The U.S. Department of Labor (DOL) is seeking public comments on proposed revisions to optional use forms that the Department’s Wage and Hour Division (WHD) uses to administer the Family and Medical Leave Act (FMLA).
The revisions, according to WHD, are designed to make the forms easier to understand for employers, leave administrators, healthcare providers, and employees seeking leave. The agency expects the changes to increase compliance with and administration of the law, as well as improve customer service. “Workers succeed when they know they don’t have to choose between taking care of themselves or a loved one, and keeping a job,” said Cheryl Stanton, WHD administrator. She further noted, “Proposing these changes to improve compliance under the Family and Medical Leave Act is a win for workers and employers. It’s an important step forward to meet the needs of the rapidly changing 21st century economy.”
The Department of Labor is especially interested in comments that:
· Evaluate whether the proposed collection of information is necessary for the proper performance of the agency’s functions, including whether the information will have practical utility.
· Enhance the quality, utility, and clarity of the information to be collected.
· Evaluate the accuracy of the agency’s estimate of the burden of the proposed collection of information, including the validity of the methodology and assumptions used.
· Minimize the burden of the collection of information on those who are to respond, including through the use of appropriate automated, electronic, mechanical, or other technological collection techniques or other forms of information technology.
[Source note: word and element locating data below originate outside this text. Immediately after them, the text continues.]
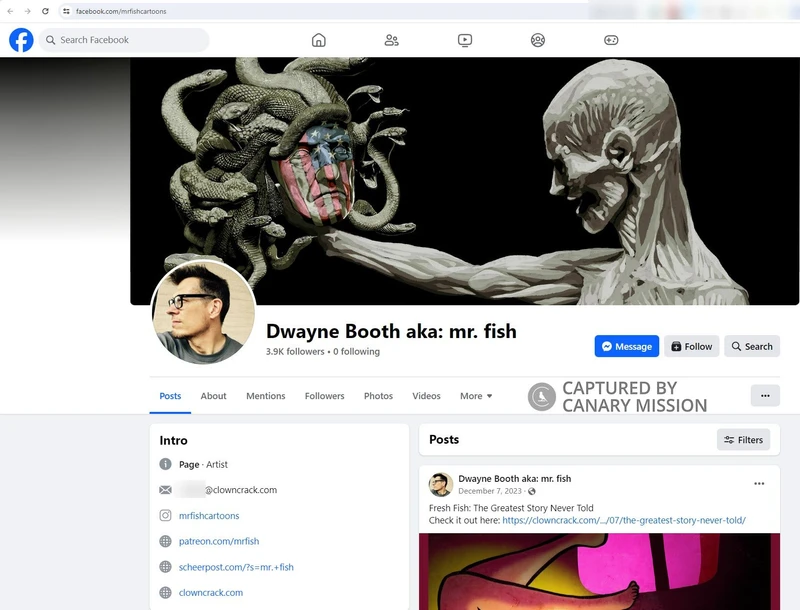Image resolution: width=800 pixels, height=610 pixels.
Task: Open the Groups icon in top navigation
Action: pyautogui.click(x=536, y=40)
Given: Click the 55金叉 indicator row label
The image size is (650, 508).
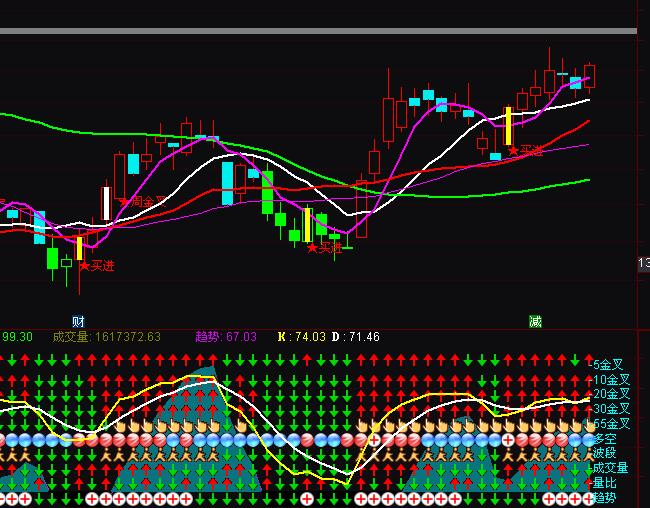Looking at the screenshot, I should (610, 424).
It is important to ensure that your employees at all levels understand FMLA and how it applies to them. Specifically, it requires private sector employers with more than 50 workers to provide up to 12 weeks of unpaid, job-protected leave during any 12-month period to eligible employees for certain family and medical reasons (for birth of a son or daughter and to care for the newborn child; for placement with the employee of a son or daughter for adoption or foster care; to care for the employee’s spouse, son, daughter, or parent with a serious health condition; because of a serious health condition that makes the employee unable to perform his or her job functions; and to address qualifying exigencies arising out of the deployment of the employee’s spouse, son, daughter, or parent to covered active duty in the military), and up to 26 weeks of unpaid, job-protected leave during a single 12-month period to care for a covered service member with a serious injury or illness who is the spouse, son, daughter, parent, or next of kin to the employee.